§ **Information supplied**
# # # # #

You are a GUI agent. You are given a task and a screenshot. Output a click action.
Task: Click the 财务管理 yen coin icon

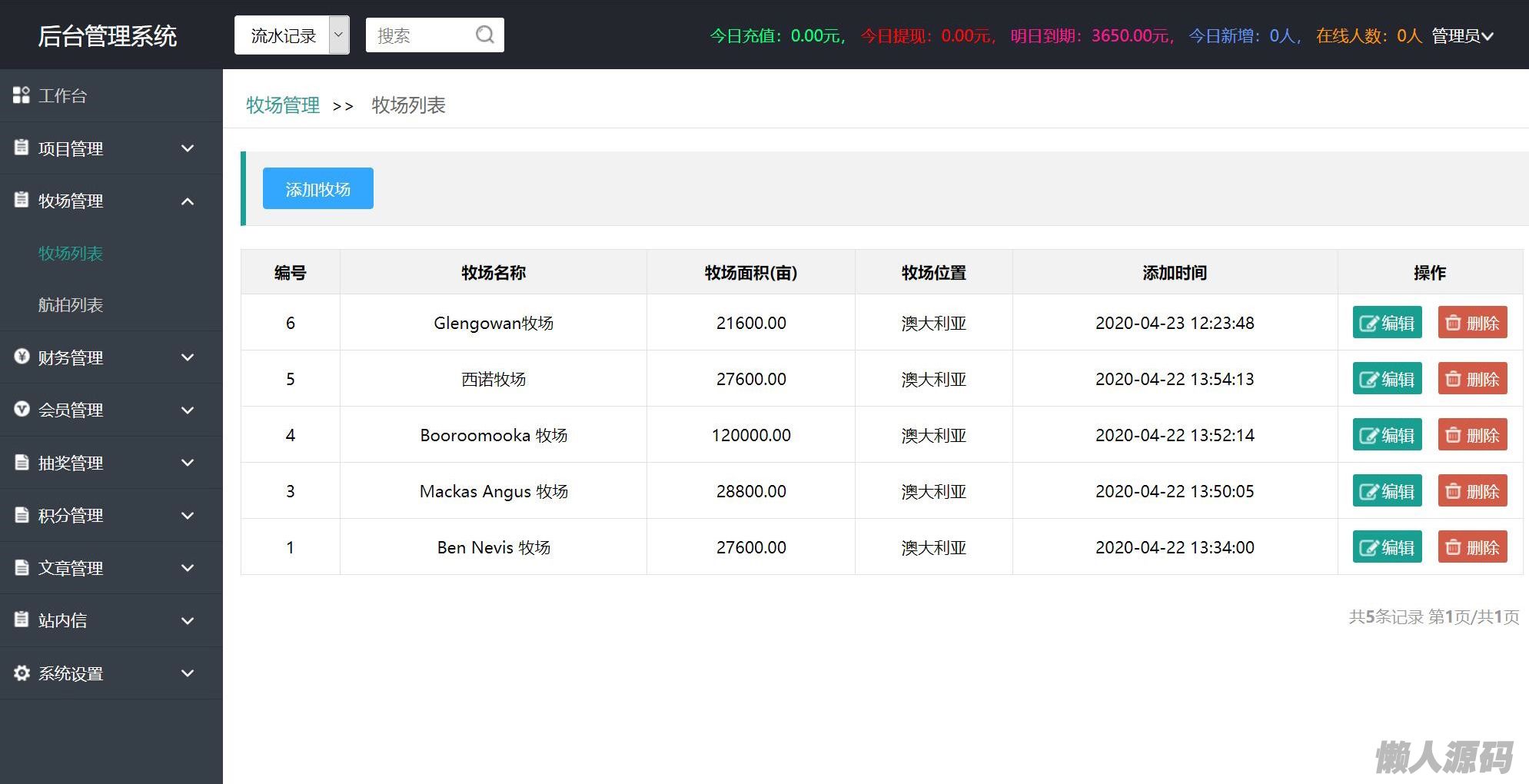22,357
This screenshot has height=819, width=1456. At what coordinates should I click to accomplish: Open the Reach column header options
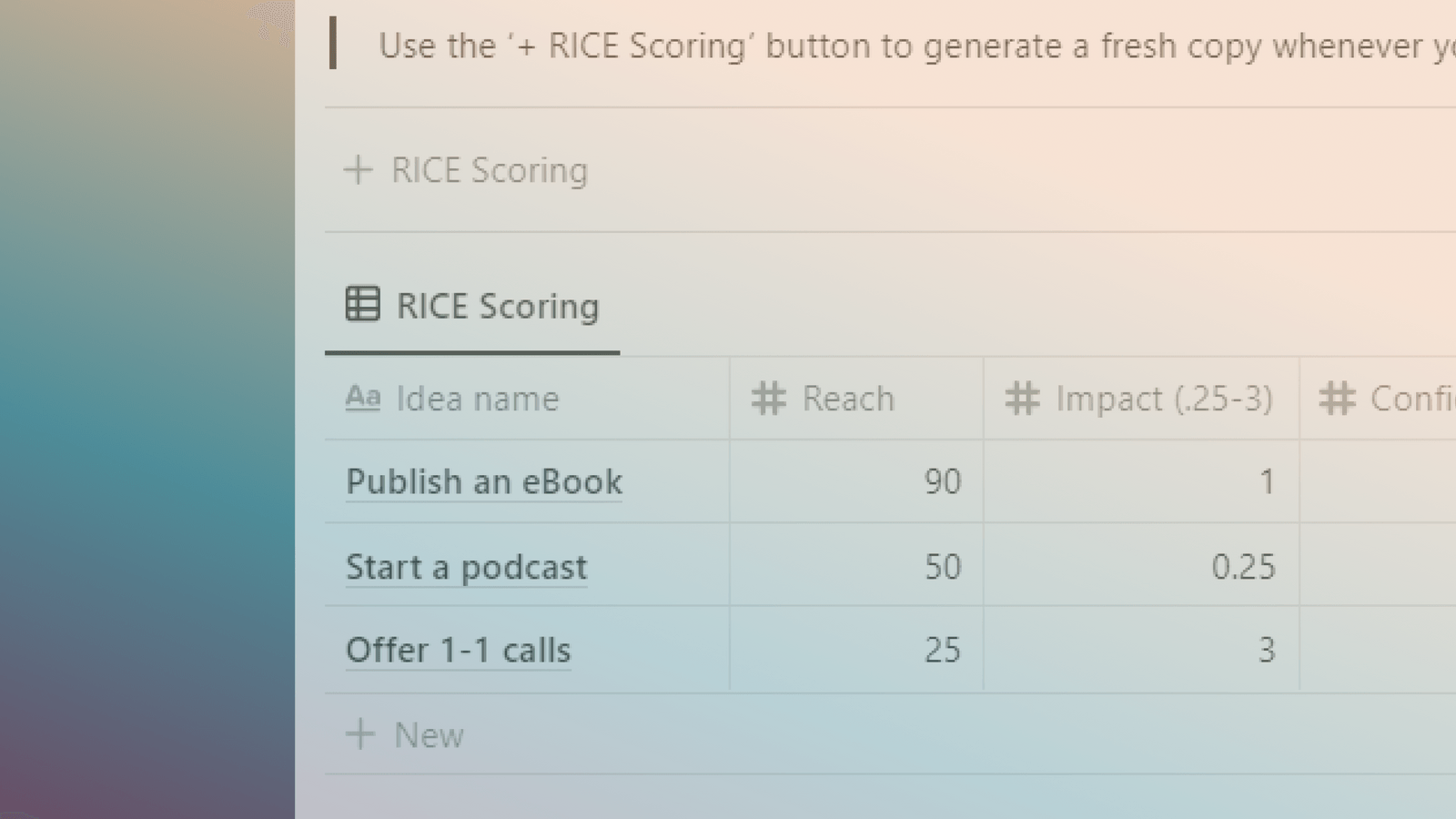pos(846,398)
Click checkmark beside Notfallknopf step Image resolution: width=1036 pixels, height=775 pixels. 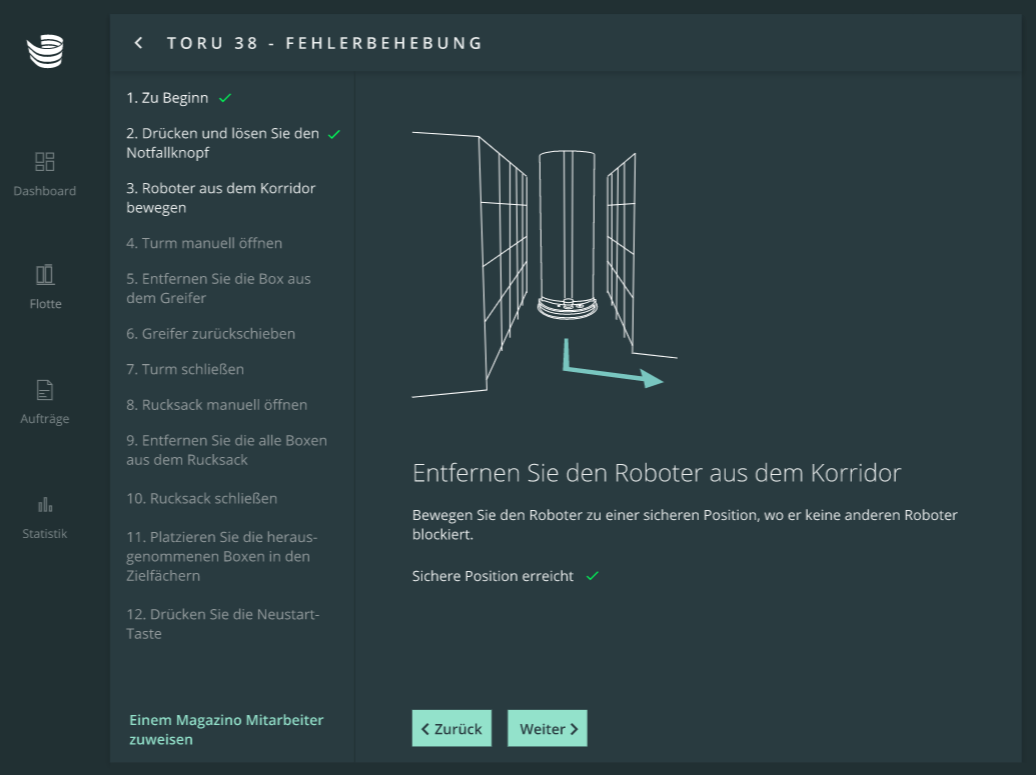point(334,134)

# # # # #

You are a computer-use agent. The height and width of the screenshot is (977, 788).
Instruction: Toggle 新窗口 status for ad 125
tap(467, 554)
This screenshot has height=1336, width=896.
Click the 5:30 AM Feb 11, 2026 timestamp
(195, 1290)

# # # # #

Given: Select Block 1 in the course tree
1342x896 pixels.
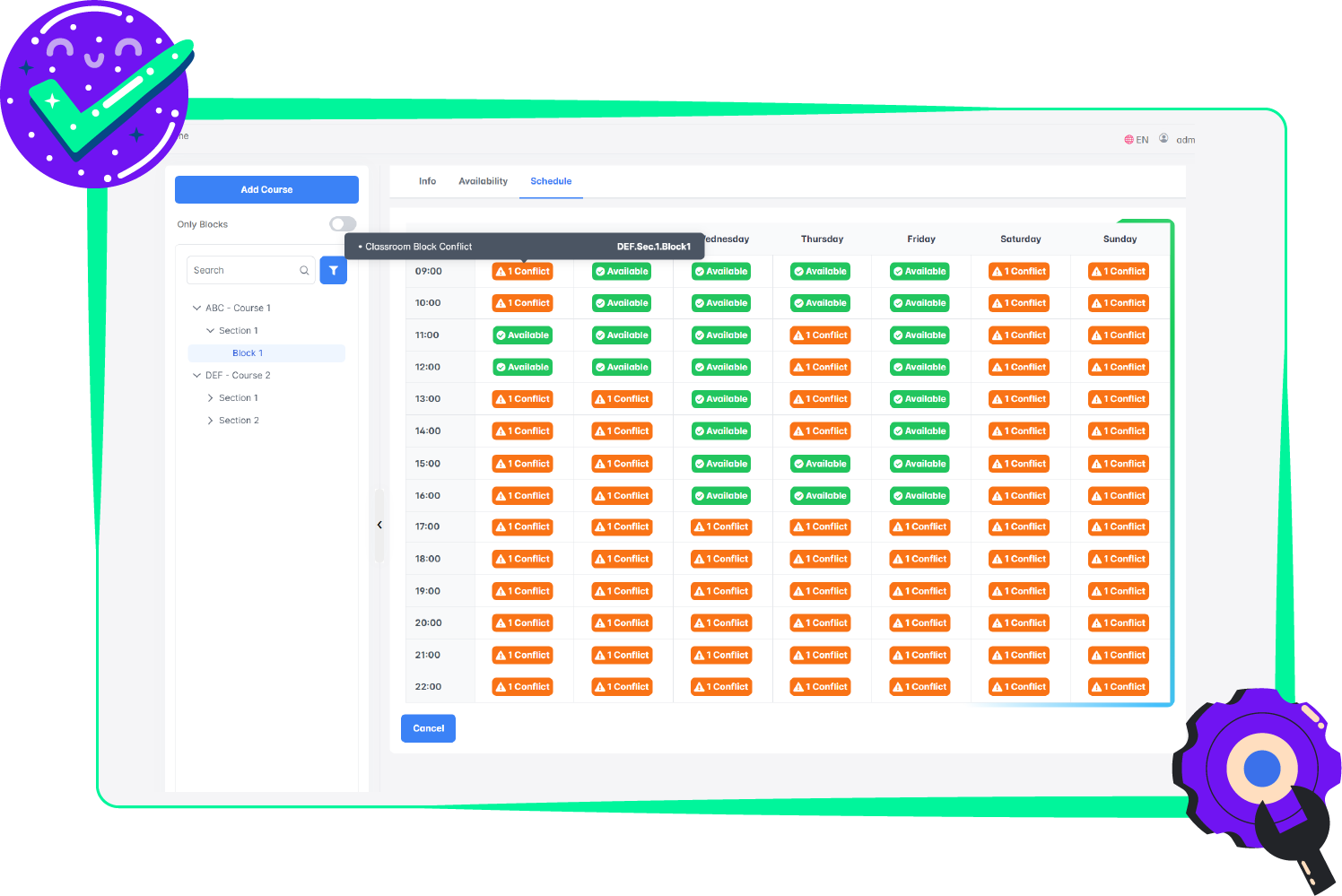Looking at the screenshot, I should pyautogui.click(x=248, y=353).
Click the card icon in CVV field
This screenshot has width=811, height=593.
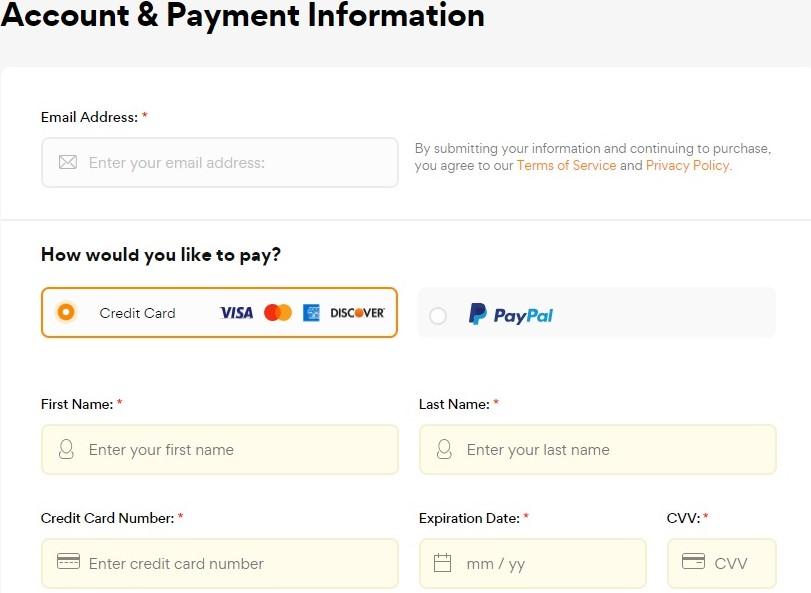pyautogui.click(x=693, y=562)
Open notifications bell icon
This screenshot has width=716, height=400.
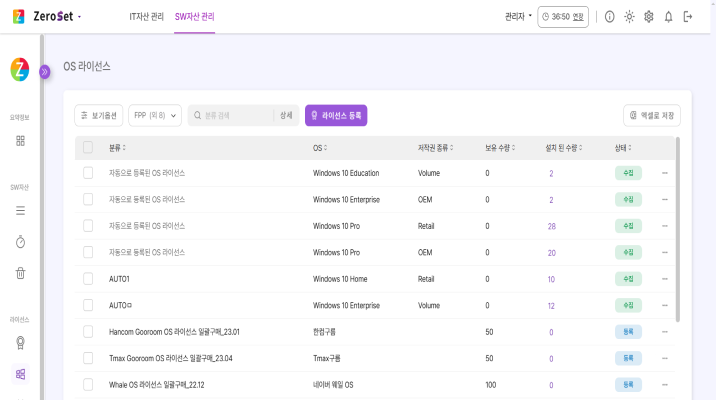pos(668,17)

# # # # #

§ **Task goal**
Find the string "agent" in the entries above. Copy each line where it occurs.

§ **Solved exercise**
You are a GUI agent. You are given a task and a screenshot. Output a click action.
You are a computer-use agent. The height and width of the screenshot is (977, 788).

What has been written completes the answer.